[Data records start]
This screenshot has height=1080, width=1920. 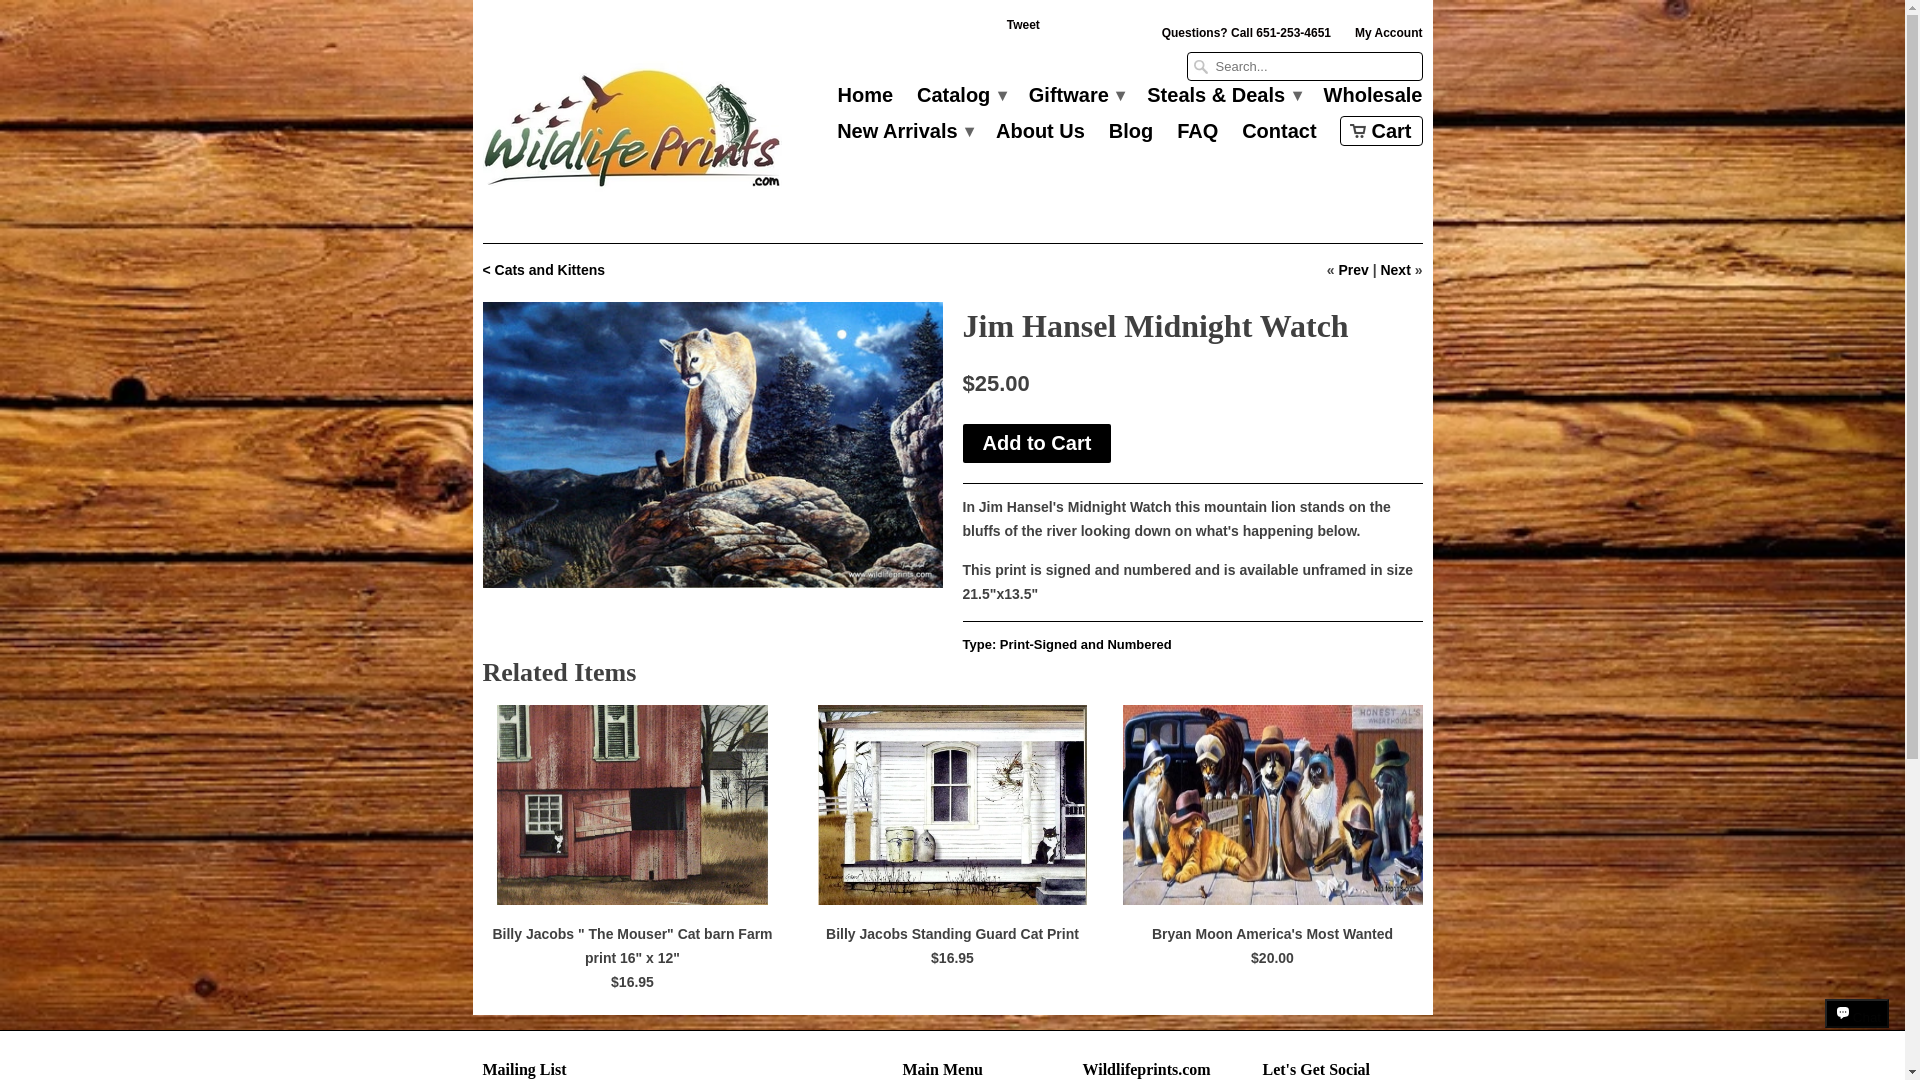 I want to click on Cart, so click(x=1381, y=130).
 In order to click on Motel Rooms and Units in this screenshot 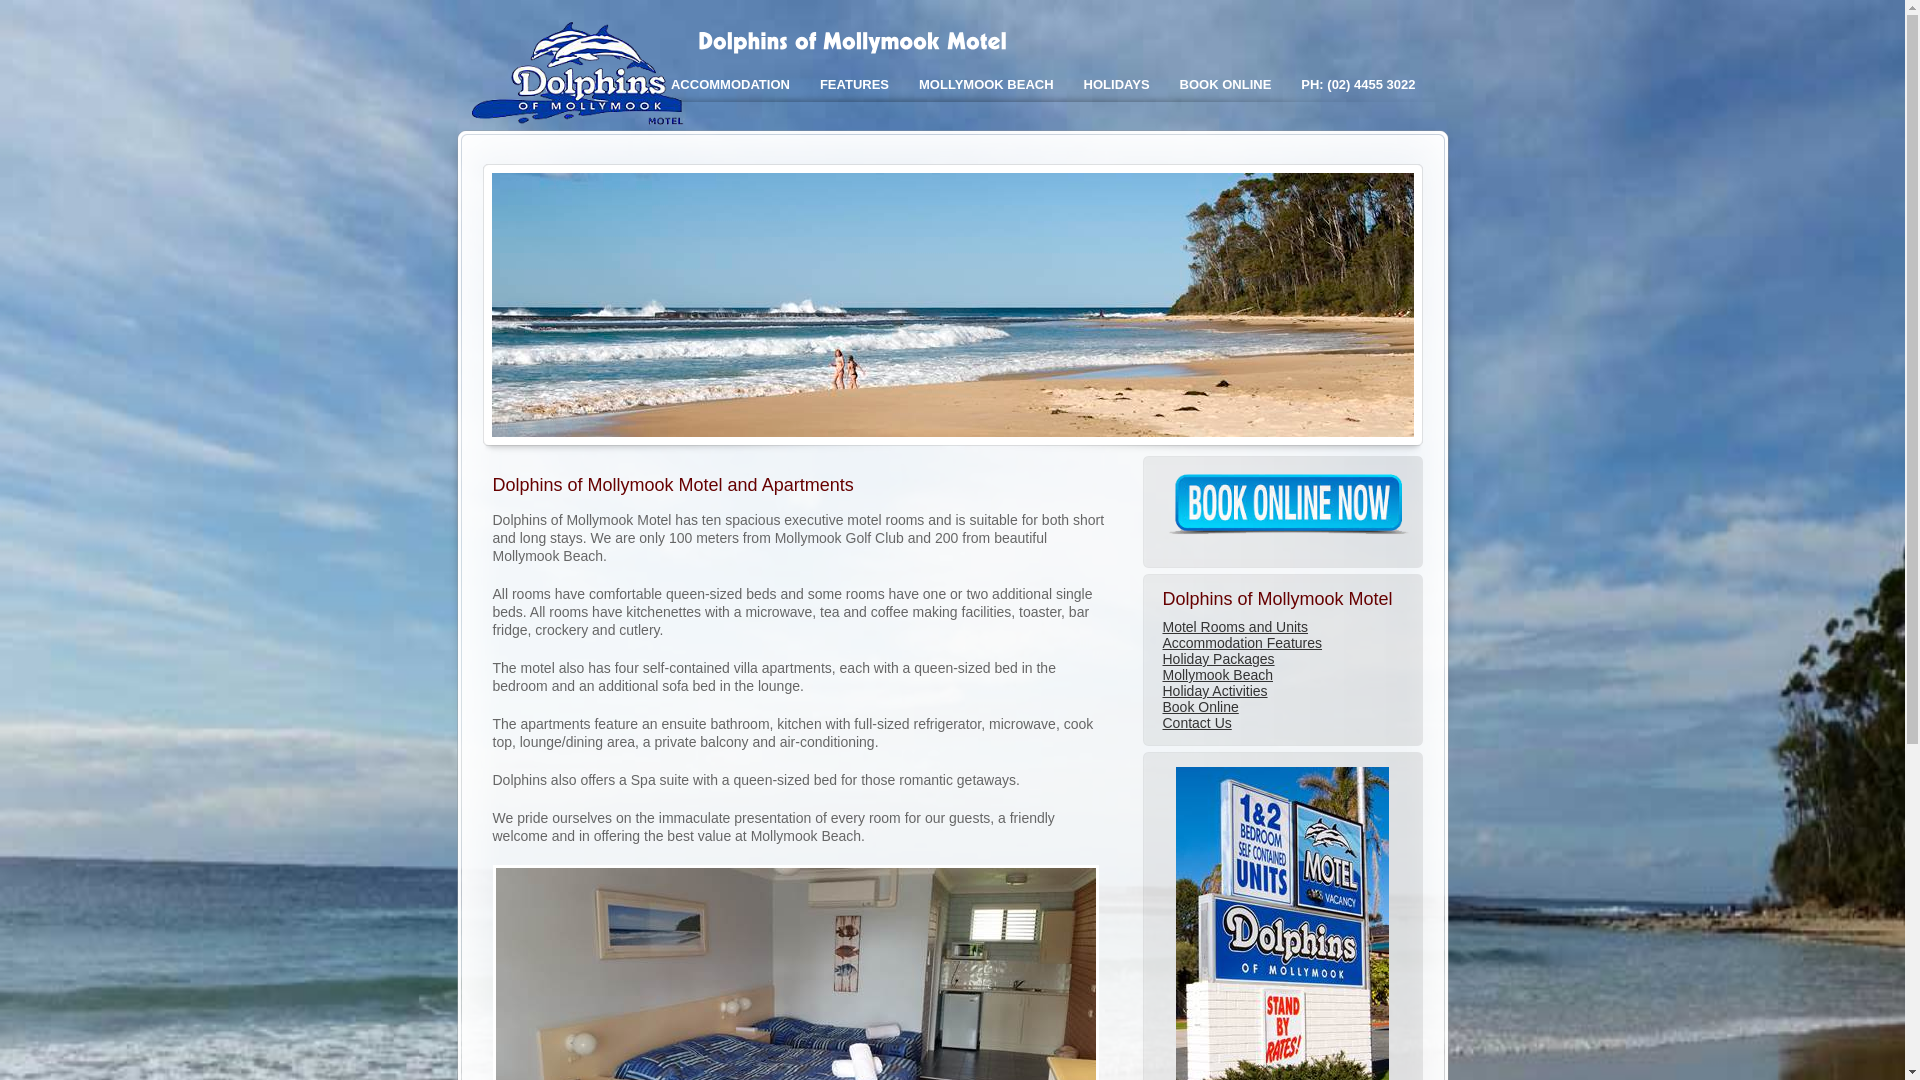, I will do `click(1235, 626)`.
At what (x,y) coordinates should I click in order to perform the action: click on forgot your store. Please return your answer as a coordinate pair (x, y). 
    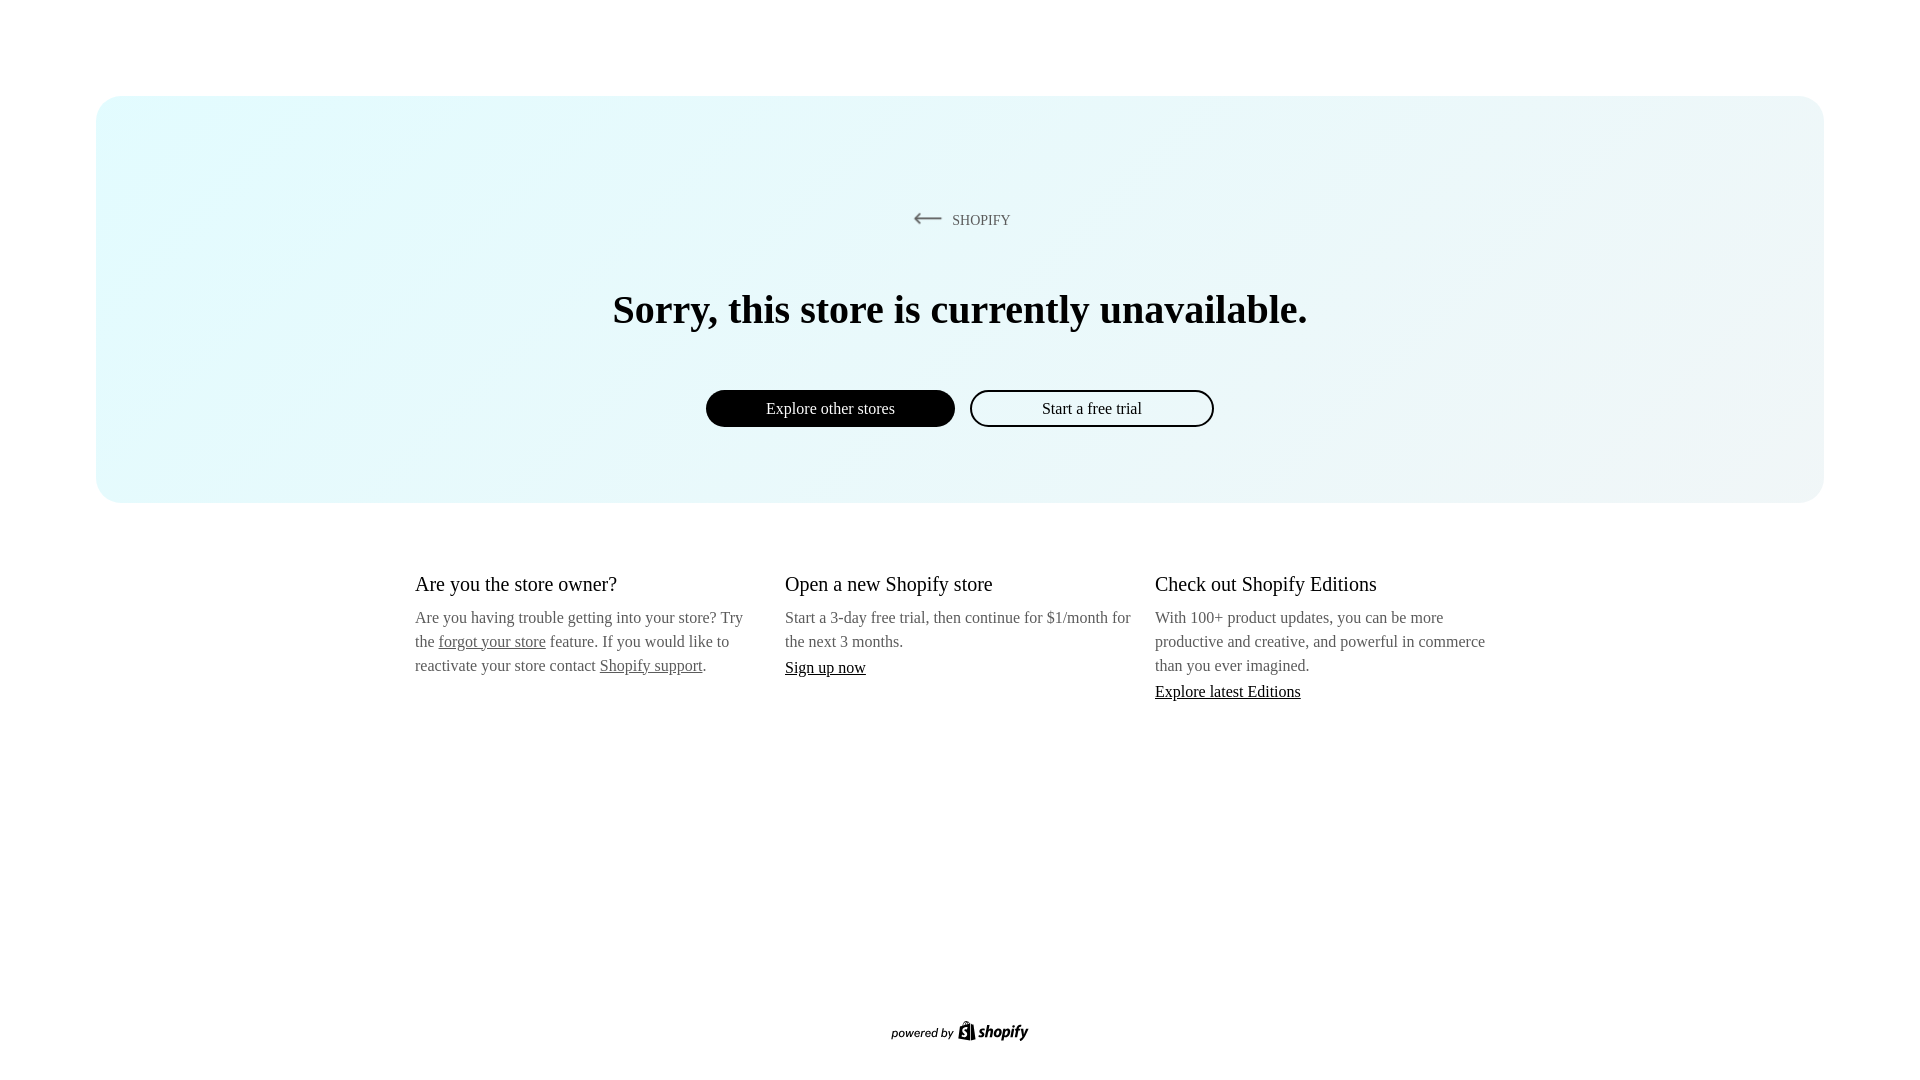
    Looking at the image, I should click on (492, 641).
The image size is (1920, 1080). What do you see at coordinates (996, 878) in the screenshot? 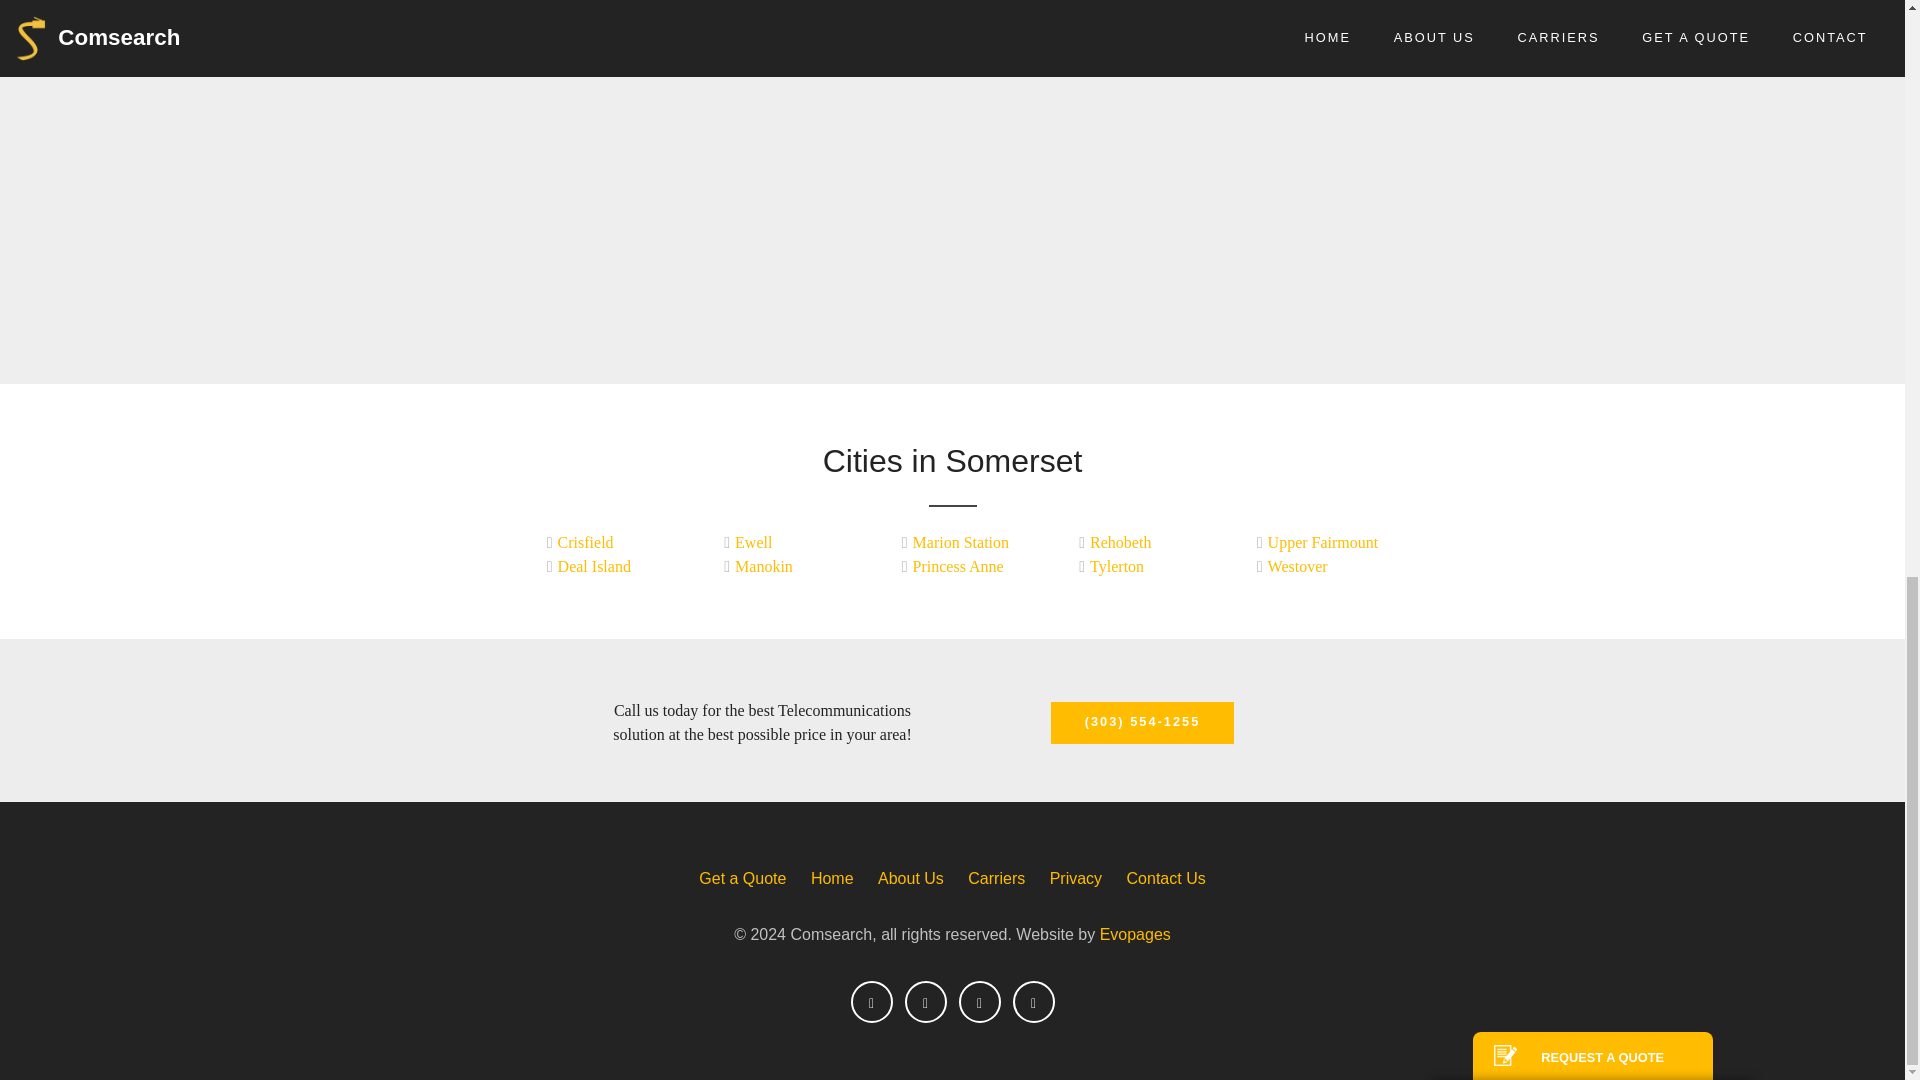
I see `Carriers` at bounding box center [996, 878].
[Data records end]
Exercise brief: Render the material from the line containing "At what (x,y)" through the end as a JSON list of strings, one string per line, with blank lines omitted and the pictures left out.

Output for this exercise:
[
  "At what (x,y) coordinates should I click in order to perform the action: click on forgot your store. Please return your answer as a coordinate pair (x, y). ",
  "    Looking at the image, I should click on (492, 641).",
  "The image size is (1920, 1080). What do you see at coordinates (996, 878) in the screenshot? ",
  "I see `Carriers` at bounding box center [996, 878]."
]